### Что нужно сделать
Продолжите текст с обвинениями виновных в расстреле, начав сразу после его последнего предложения.

Я обвиняю как лиц, прямо ответственных за убийство: американских гауляйтеров Пэрифуаиноста, которые дали приказ греческому правительству подготовить пародию на суд и осуществить расстрел; всю фракцию Папагоса в палате депутатов и в армии, которая оказывала на правительство очень сильное давление для того, чтобы оно осуществило убийство, намереваясь при этом извлечь политическую выгоду в случае, если Пластирас покроет себя кровью. Я обвиняю короля Греции — иностранца, главное занятие которого состоит в том, чтобы подписывать приговоры нашим товарищам по борьбе, Панопулоса и всю клику из охранки, Николопулоса и всю клику генерального штаба, которые являются наиболее точными исполнителями воли иностранцев в Греции.

Венизелоса, который, проводя политику правых в Греции политика правых является синонимом кровавой политики всячески способствовал осуществлению убийства Рендиса — этого греческого Давида Руссо, как звал его Никос, который без устали готовил инсценировку суда, осуществляя приказ американцев, а также адмирала Сакеллариу.

Я обвиняю военных судей, которые осудили нас на смерть, так же как и верховный суд, потому что скандально-фантастическими решениями они придали преступлению «легальную санкцию». На конец я оставила основных виновников. Потому что все, кого я назвала ранее, нам известны. Они не могут спрятаться и не могут никого обмануть.

### Исходные данные
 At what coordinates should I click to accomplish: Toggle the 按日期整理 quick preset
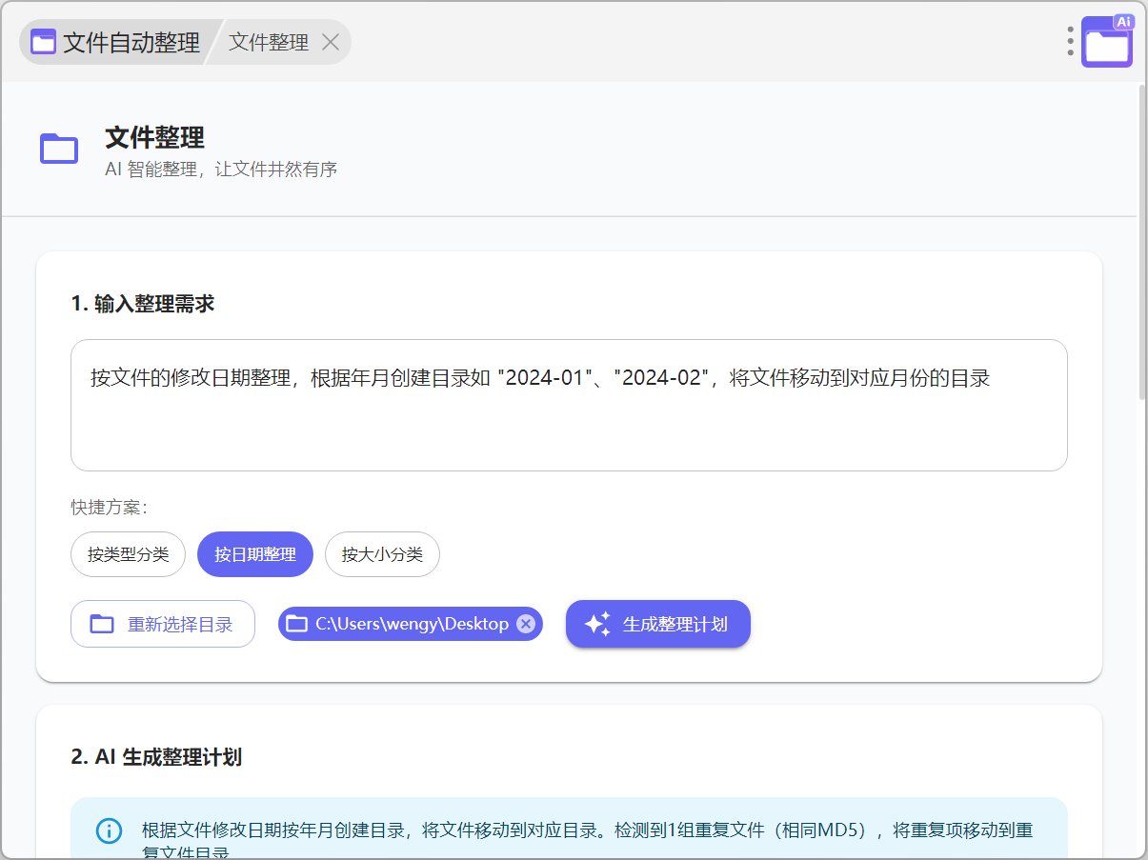coord(255,554)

### Результат
Другие, подлые убийцы, которые прячутся, являются наиболее опасными.

Вот они: генерал Пластирас и большинство его министров, в особенности его личный друг и министр юстиции Папаспиру. Сегодня они умывают руки и пытаются прикрыть под жалкой маской Пилата свое настоящее лицо — лицо Иуды. Пластирас мог бы одним своим словом остановить исполнение приговора. Он не произнес этого слова. И он нарушил свои торжественные заявления, что никакого наказания не будет применено за преступления, совершенные до сформирования его правительства, лицемерно прикрывшись «уважением» к решению Совета помилования. Как будто он заранее не знал об этом решении. И он хочет заставить нас поверить, что он не был в курсе того, что замышлялось, хотя об этом знали журналисты, которые явились в тюрьму в то время, когда там схватили Никоса.

И он полагает, что он может этой лицемерной комедией в третий раз обмануть греческий народ лозунгами об амнистии, сейчас, когда с его рук капля по капле падает кровь Белоянниса.

Если генерал Пластирас настаивает на том, чтобы мы ему поверили, пусть он укажет поименно одного за другим лиц, ответственных за преступление. Только таким образом он может избежать народной мести и своей окончательной политической смерти.

И если он хочет, пусть он примет все это как личный вызов и пусть он ответит, если может, как человек и как солдат.

На мой первый вызов, когда перед судом я разоблачила его иезуитство, он ответил как Иуда — убил Белоянниса, оставив меня в живых.

Но он не ответит, потому что ему нечего сказать. И потому, что ничто не может стереть с его рук кровь нашего героя.

Вот основные виновники преступления, исполнители воли пресловутой американской демократии.

Пусть они знают, что гнев народа их быстро похоронит под непобедимым потоком мщения. И завтра их будут знать только под именем — убийцы Белоянниса.

Элли Иоанниду 2 апреля 1952 года».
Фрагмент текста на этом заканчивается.